BRCA1 controls the cell division axis and governs ploidy and phenotype in human mammary cells

BRCA1 deficiency may perturb the differentiation hierarchy present in the normal mammary gland and is associated with the genesis of breast cancers that are genomically unstable and typically display a basal-like transcriptome. Oriented cell division is a mechanism known to regulate cell fates and to restrict tumor formation. We now show that the cell division axis is altered following shRNA-mediated BRCA1 depletion in immortalized but non-tumorigenic, or freshly isolated normal human mammary cells with graded consequences in progeny cells that include aneuploidy, perturbation of cell polarity in spheroid cultures, and a selective loss of cells with luminal features.
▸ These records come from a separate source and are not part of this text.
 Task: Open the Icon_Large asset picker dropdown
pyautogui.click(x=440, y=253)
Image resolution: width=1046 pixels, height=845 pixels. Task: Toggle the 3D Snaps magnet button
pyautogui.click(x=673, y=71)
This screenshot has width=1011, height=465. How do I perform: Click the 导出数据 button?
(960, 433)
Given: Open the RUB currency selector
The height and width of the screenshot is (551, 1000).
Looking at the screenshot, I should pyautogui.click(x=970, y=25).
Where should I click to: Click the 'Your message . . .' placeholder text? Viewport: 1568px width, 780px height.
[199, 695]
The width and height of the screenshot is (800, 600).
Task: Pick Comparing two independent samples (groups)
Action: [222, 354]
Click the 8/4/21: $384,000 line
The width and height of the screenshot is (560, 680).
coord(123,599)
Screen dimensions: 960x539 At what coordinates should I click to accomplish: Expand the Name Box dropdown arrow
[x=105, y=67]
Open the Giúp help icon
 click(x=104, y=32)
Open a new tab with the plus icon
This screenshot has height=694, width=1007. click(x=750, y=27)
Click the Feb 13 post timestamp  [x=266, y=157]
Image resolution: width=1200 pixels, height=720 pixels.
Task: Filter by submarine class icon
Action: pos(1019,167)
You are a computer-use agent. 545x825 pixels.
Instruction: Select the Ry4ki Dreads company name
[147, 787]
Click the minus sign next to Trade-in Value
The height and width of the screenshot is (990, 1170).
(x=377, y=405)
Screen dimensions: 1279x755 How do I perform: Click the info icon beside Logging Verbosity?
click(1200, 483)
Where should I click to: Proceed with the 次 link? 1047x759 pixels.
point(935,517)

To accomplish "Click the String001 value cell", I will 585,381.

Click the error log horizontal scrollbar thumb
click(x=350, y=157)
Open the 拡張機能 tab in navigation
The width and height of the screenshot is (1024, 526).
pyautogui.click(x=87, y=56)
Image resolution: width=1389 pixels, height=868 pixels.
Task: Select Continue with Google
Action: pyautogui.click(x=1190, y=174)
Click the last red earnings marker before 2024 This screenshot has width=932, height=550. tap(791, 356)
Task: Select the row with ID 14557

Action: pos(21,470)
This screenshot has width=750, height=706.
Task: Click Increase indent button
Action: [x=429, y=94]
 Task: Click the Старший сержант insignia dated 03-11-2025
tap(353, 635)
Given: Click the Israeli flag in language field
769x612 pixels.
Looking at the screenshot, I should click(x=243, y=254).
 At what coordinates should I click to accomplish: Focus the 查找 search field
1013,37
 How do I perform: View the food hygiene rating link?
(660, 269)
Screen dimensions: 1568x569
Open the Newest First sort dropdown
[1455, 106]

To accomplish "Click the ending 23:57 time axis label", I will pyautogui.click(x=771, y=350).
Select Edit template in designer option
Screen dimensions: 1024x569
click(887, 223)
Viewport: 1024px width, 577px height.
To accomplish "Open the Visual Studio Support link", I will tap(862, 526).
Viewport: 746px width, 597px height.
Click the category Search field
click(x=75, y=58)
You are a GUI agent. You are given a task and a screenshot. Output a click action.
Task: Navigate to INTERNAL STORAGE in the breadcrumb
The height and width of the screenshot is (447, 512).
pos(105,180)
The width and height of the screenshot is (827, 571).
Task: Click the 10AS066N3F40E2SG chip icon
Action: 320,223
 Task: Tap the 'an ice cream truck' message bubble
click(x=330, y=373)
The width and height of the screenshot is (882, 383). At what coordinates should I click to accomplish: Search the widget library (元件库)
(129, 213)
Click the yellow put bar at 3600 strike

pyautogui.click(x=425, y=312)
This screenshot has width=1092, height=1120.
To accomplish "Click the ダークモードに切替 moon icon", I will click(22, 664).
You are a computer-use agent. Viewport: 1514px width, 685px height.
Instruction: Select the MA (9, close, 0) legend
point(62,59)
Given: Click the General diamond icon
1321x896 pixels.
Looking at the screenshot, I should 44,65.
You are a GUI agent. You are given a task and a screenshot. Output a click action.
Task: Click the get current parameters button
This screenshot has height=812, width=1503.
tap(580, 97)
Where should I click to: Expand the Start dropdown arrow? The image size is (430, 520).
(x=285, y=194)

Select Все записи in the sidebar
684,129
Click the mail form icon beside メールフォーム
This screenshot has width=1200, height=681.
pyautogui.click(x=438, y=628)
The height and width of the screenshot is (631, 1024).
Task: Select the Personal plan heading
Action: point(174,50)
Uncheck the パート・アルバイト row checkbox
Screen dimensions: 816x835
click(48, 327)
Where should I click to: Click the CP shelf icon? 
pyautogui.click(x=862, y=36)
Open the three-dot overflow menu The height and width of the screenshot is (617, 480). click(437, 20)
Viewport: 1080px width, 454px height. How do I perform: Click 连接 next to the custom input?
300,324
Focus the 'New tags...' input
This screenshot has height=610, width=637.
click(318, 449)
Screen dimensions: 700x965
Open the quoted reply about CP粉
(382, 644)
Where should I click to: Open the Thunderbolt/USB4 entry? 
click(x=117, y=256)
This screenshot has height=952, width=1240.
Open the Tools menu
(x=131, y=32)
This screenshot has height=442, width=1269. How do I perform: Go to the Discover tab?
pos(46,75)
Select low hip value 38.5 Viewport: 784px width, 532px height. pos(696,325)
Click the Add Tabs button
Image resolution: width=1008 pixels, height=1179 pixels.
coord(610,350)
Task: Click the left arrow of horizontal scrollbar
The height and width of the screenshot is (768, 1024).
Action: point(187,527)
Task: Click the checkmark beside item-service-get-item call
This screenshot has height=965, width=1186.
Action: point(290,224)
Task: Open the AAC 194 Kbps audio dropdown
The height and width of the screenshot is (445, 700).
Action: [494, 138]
BRCA1 depletion stabilizes HMMR abundance and disrupts cortical asymmetry of NUMA-dynein complexes in dividing cells such that polarity cues provided by cell-matrix adhesions were not able to orient division. We also show that immortalized mammary cells carrying a mutant BRCA1 allele (BRCA1 185delAG/+) reproduce many of these effects but in this model, oriented divisions were maintained through cues provided by CDH1+ cell-cell junctions. These findings reveal a previously unknown effect of BRCA1 suppression on mechanisms that regulate the cell division axis in proliferating, non-transformed human mammary epithelial cells and consequent downstream effects on the mitotic integrity and phenotype control of their progeny.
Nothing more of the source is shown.